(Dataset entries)
[Start of Attachment]

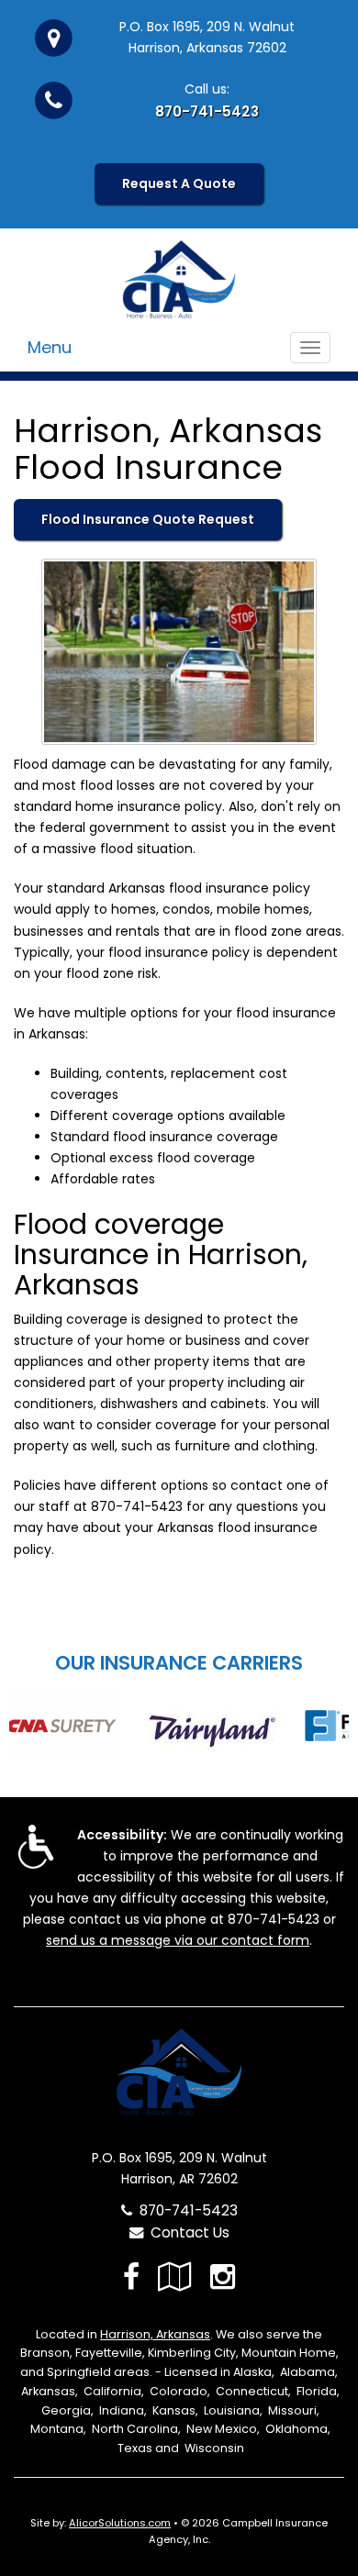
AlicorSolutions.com (120, 2522)
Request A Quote (179, 183)
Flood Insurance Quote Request (147, 519)
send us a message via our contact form (177, 1940)
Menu (50, 347)
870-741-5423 (207, 111)
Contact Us (186, 2232)
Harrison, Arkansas (155, 2334)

[End of Attachment]

PROBLEM DETAILS: Each line above that has the word "Request" should be copied.

FINAL ANSWER:
Request A Quote (179, 183)
Flood Insurance Quote Request (147, 519)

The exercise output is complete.